# Where to buy autoglass locally?



## Sully (May 8, 2015)

My g/f went out to the car to go to work and her passenger side front window was broken. Nothing stolen, nothing damaged other than the window. No clue what happened, neighbors saw nothing. Anyway. 

All the autoglass companies want to charge $300 to replace it. I'm not paying that for a 20 minute fix. Does anyone know where I can buy car windows without having to wait for them to be shipped to me? There's a service for radiators, 1800Radiators, that delivers right to your door. Kinda looking for something like that. All the autoglass places said no, they won't sell just the glass. 

Can anybody help a brother out?


----------



## humpthebobcat (May 8, 2015)

The service department at a dealership....parts guy should have it or be able to order it...tell em your running a errand for X body shop to get their discount..

or try a junk yard...craigslist always has some totaled out cars they are parting out..


----------



## chrisr116 (May 8, 2015)

Do you have any kind of place where you can go remove parts from cars that are totaled out?  We have one locally called Pull-a-Part.  You take your own tools out there and find whatever you need and take it out yourself.  I have done it for seats, spare tires, all kinds of stuff.  I have even seen guys out there removing whole engines.  A seat is like 10 or 20 bucks, a spare tire 10 bucks, engine 350 etc.  I have pulled transmissions out at junkyards, etc.  If you can find the correct side glass, I am sure you can read up on the net on how to best remove it before you go out there.  Shouldn't take more than 15 mins.  Here is a link with locations.  I am sure there is something similar if you dont have a pull a part locally.

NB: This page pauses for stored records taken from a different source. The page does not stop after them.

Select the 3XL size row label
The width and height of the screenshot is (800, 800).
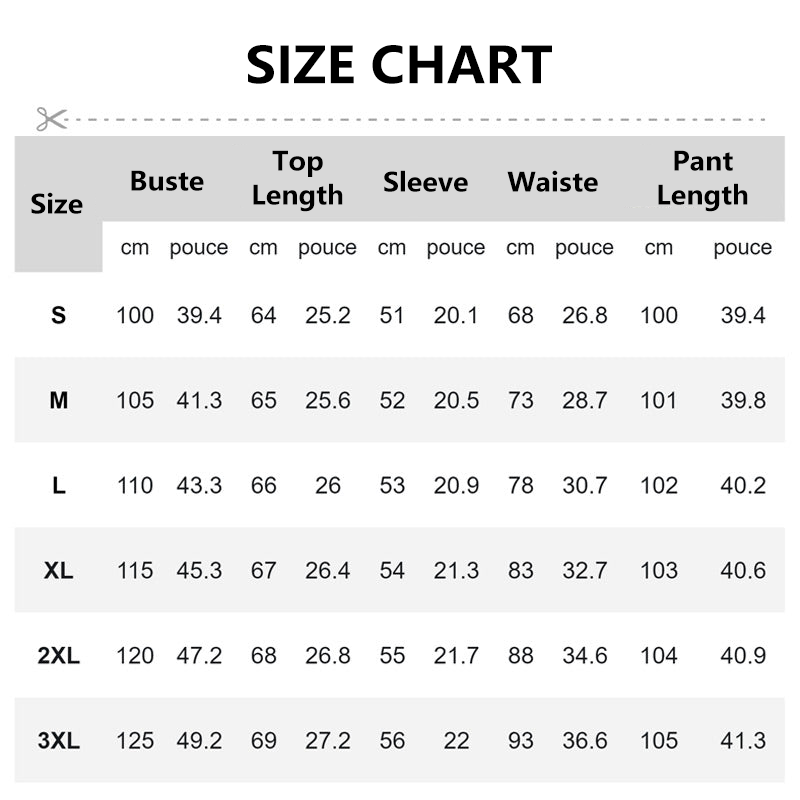pos(59,741)
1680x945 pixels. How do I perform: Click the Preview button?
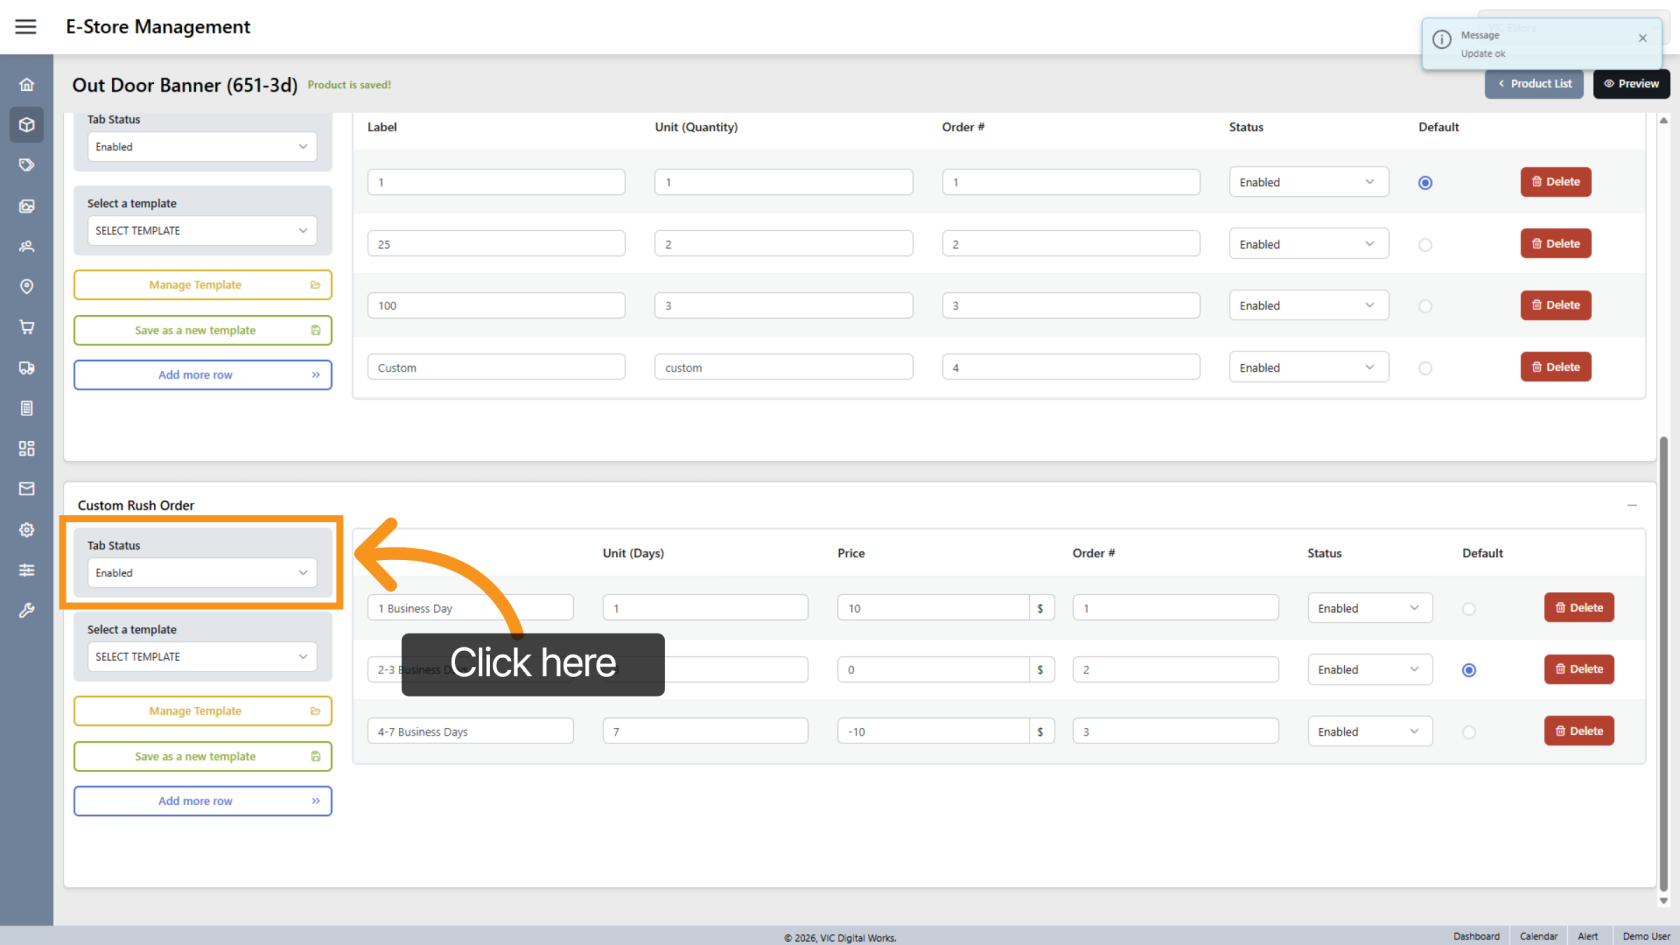click(1631, 84)
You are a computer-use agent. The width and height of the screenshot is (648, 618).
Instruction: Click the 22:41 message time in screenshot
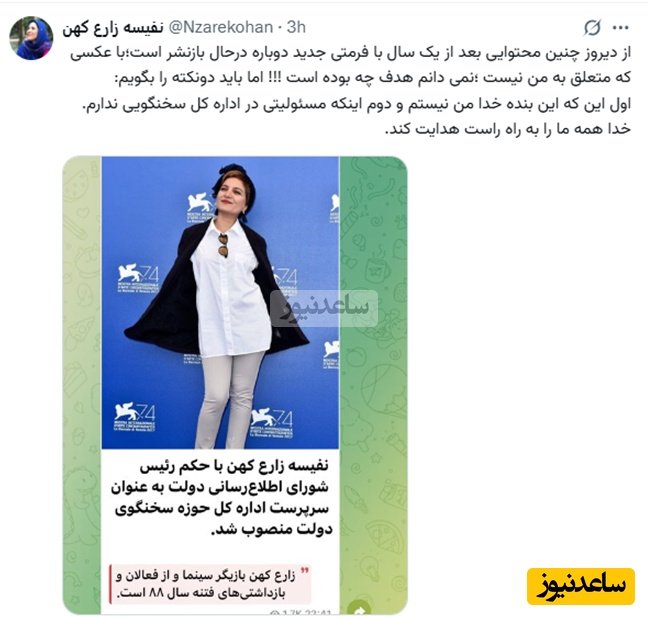click(x=319, y=612)
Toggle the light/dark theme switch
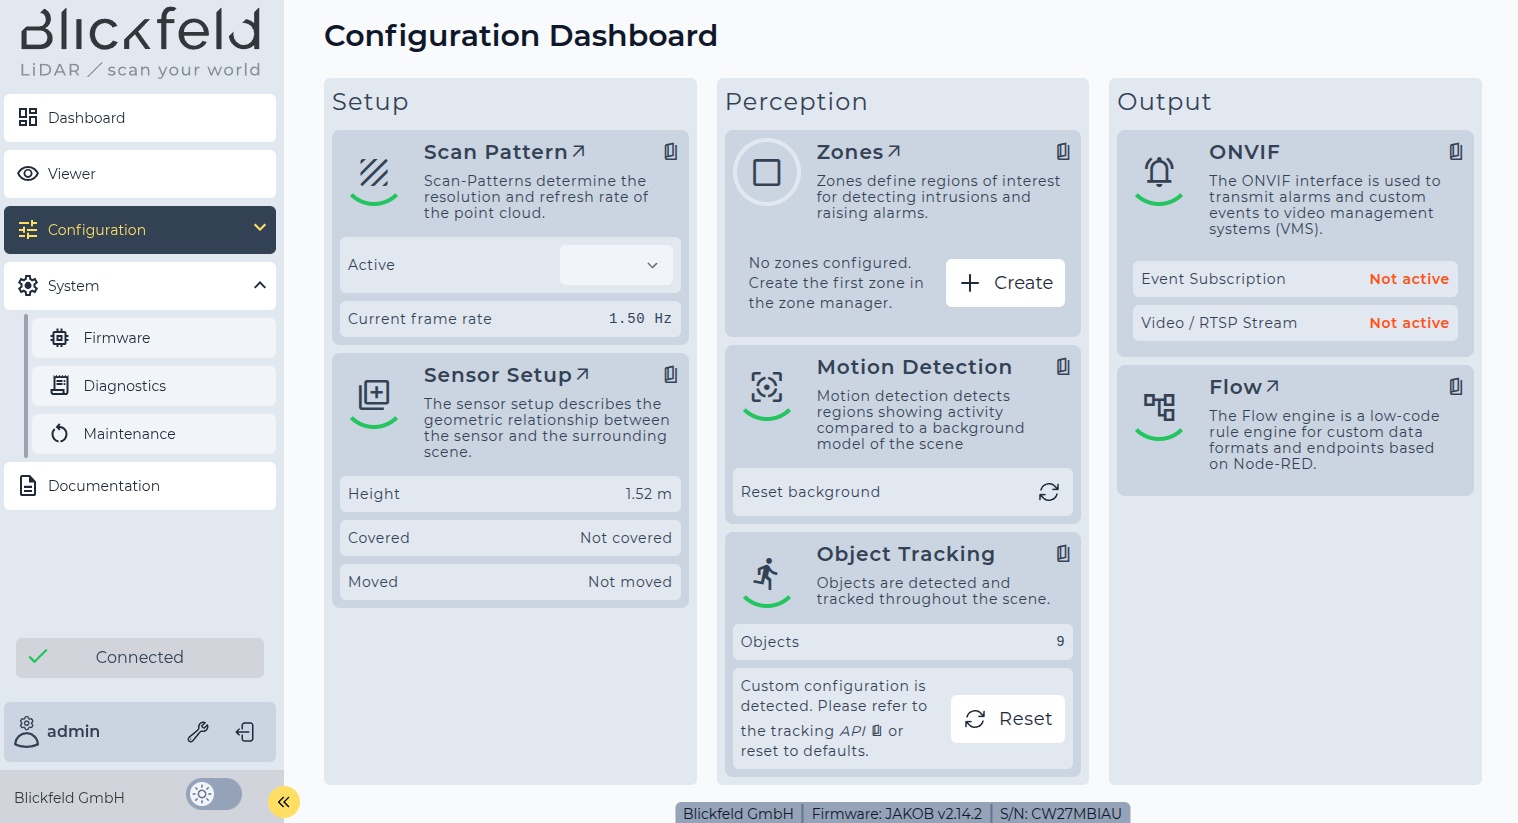Image resolution: width=1518 pixels, height=823 pixels. pos(214,794)

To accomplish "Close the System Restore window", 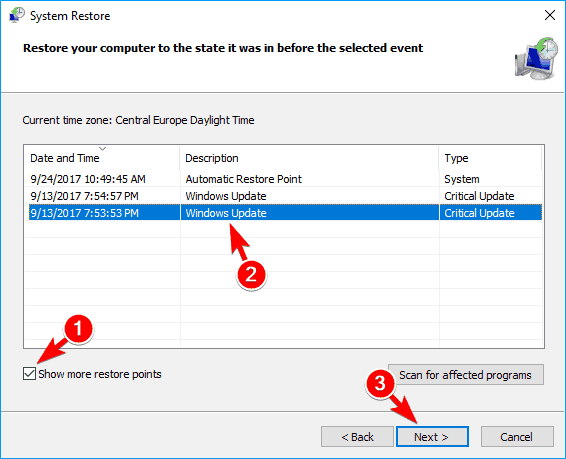I will click(549, 15).
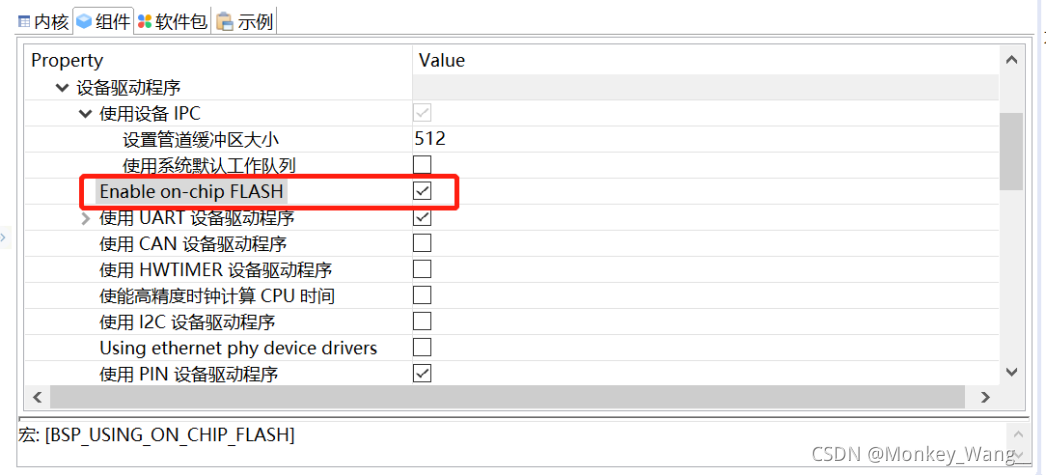The height and width of the screenshot is (475, 1047).
Task: Enable 使用 CAN 设备驱动程序 checkbox
Action: pos(423,243)
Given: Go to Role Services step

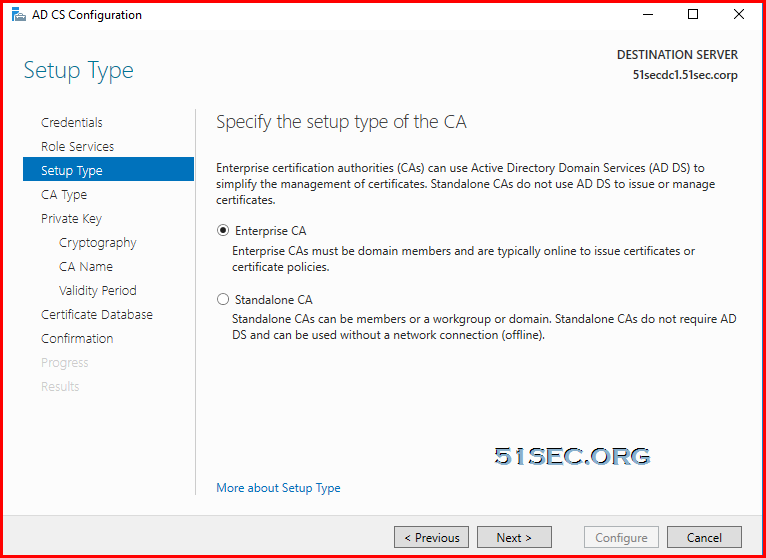Looking at the screenshot, I should point(77,147).
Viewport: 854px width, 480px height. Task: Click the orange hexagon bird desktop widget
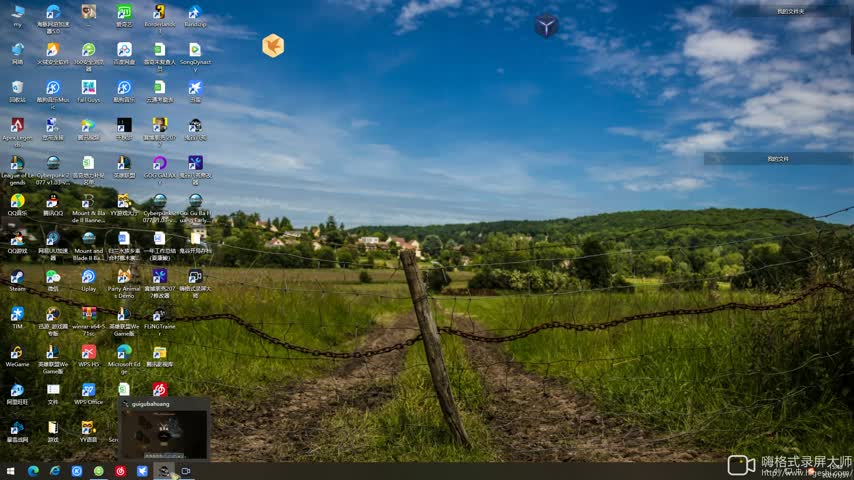pyautogui.click(x=273, y=46)
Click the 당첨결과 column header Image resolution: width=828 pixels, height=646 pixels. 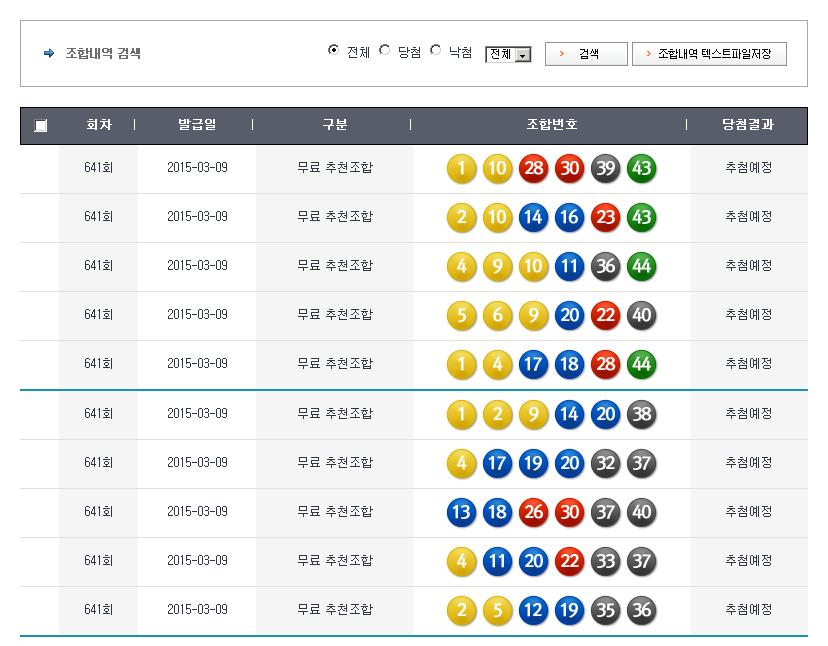pos(748,125)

http://www.pullapart.com/locations/


----------



## Sully (May 8, 2015)

Yeah, I'm on my way to the pull a part right now. It's just so hit or miss. Especially since her vehicle is an Isuzu, just not many of those around. I was just hoping for some kind of nation wide company that would deliver brand new glass so I wouldn't have to sweat it.


----------



## chrisr116 (May 8, 2015)

You can also look at their inventory online to see what cars they have out there.  Depending on what kind of Isuzu she has, there may be other makes and models that have the same glass.  Just google it.  I think I got Jeep Cherokee seats out of a Dodge mini van or something like that.  Good luck....


----------



## Sully (May 8, 2015)

Couldn't find it at the Pull-a-part, but they sent me to an auto salvage place across town that had it in stock. $50 instead of $300.


----------



## chrisr116 (May 8, 2015)

Lil' Sully said:


> Couldn't find it at the Pull-a-part, but they sent me to an auto salvage place across town that had it in stock. $50 instead of $300.



Good deal.


----------



## turbobusa (May 9, 2015)

What kind of car? the mexicans on torence did roll up glass for a few of my vehicles.$ 65= $95 installed. I know windshield installed for my truck was 105 installed ....Dealerships will double or triple charge almost always.
Thx , T........


----------



## Sully (May 10, 2015)

Second Gen Isuzu Rodeo. Not a very common vehicle around my parts. And we don't have any Mexican discount businesses where I am. The only Mexicans around here work in restaurants or in the fields. I don't mean that statement to be racially insensitive, just an observation on how things are where I live.


----------



## turbobusa (May 10, 2015)

understood. The one thing we do have is inexpensive car parts and quality work for very little.They usually undercut the dealerships by 50-70%
Good luck that vehicle should be easy to find glass for. s it the series that was also rebadged as honda passports for a few year?
T


----------



## chrisr116 (May 10, 2015)

turbobusa said:


> understood. The one thing we do have is inexpensive car parts and quality work for very little.They usually undercut the dealerships by 50-70%
> Good luck that vehicle should be easy to find glass for. s it the series that was also rebadged as honda passports for a few year?
> T



Yep, Rodeo was the same as the Passport for several years...


----------



## Sully (May 11, 2015)

For the first gen models it was. The second gen was different.


----------



## ASHOP (May 11, 2015)

Lil' Sully said:


> My g/f went out to the car to go to work and her passenger side front window was broken. Nothing stolen, nothing damaged other than the window. No clue what happened, neighbors saw nothing. Anyway.
> 
> All the autoglass companies want to charge $300 to replace it. I'm not paying that for a 20 minute fix. Does anyone know where I can buy car windows without having to wait for them to be shipped to me? There's a service for radiators, 1800Radiators, that delivers right to your door. Kinda looking for something like that. All the autoglass places said no, they won't sell just the glass.
> 
> Can anybody help a brother out?




Try local bone yards,,if no luck try ebay.


----------